Menos puestos y salarios estancados

La combinación de menos puestos registrados y salarios que todavía no recuperan el nivel previo a la asunción de Milei configura un escenario laboral diferente al que surge de observar únicamente algunos indicadores de actividad. El mercado de trabajo puede mostrar cierta estabilización en determinados sectores o períodos, pero la cantidad total de asalariados privados continúa por debajo de los niveles anteriores y la industria permanece como uno de los principales focos de destrucción de empleo.

El comportamiento de la industria resulta particularmente relevante porque concentra una parte importante de los puestos de trabajo de mayor productividad y mejores condiciones relativas dentro del sector privado formal. La pérdida sostenida de trabajadores manufactureros no solo impacta sobre el empleo directo, sino también sobre las actividades vinculadas a la producción industrial, los proveedores y el consumo de los hogares asociados a esos ingresos.

El comercio, por su parte, refleja con mayor rapidez la evolución de la demanda interna. Sus 13 meses consecutivos de retroceso en el empleo formal coinciden con un período marcado por las dificultades del consumo y por una recuperación que no se distribuye de manera uniforme entre los distintos sectores de la economía.

La contracara está en el crecimiento de modalidades independientes como el monotributo, que permite compensar parcialmente la reducción del empleo asalariado en términos de cantidad de personas ocupadas, pero no necesariamente reproduce las mismas condiciones laborales. Al mismo tiempo, el estancamiento de los salarios reales limita el impacto que una eventual recuperación del empleo podría tener sobre el consumo.
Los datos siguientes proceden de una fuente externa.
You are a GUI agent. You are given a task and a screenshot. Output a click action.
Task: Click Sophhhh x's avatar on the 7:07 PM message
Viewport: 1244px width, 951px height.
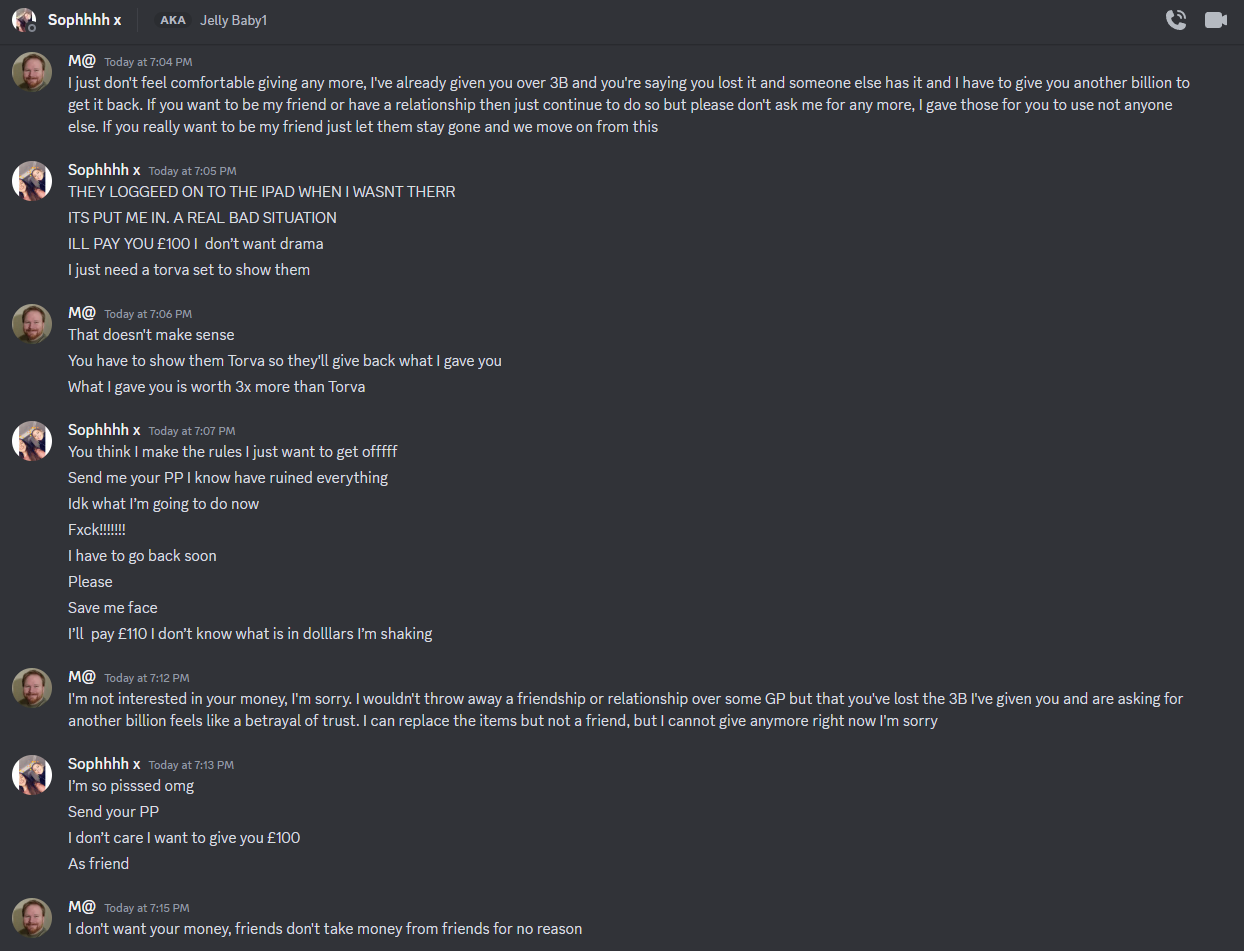click(32, 440)
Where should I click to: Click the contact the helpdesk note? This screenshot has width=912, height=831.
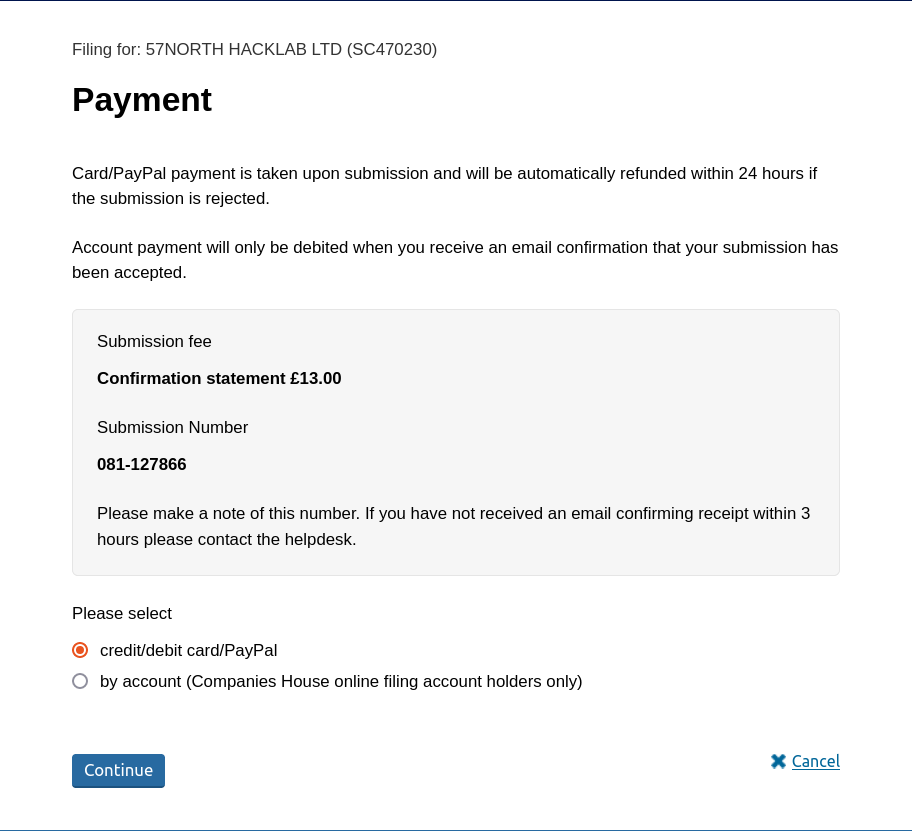click(453, 526)
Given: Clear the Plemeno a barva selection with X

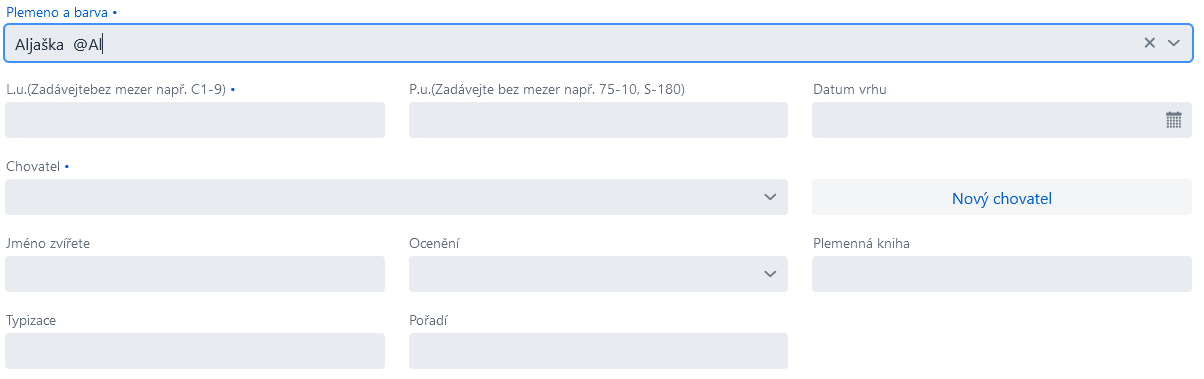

Así, el mercado laboral enfrenta una doble dificultad. Por un lado, todavía no recuperó los puestos formales perdidos desde el inicio de la actual gestión y continúa registrando bajas mensuales en sectores centrales como la industria y el comercio. Por otro, quienes permanecen en el empleo privado registrado todavía no lograron recuperar completamente el poder de compra que tenían antes de diciembre de 2023.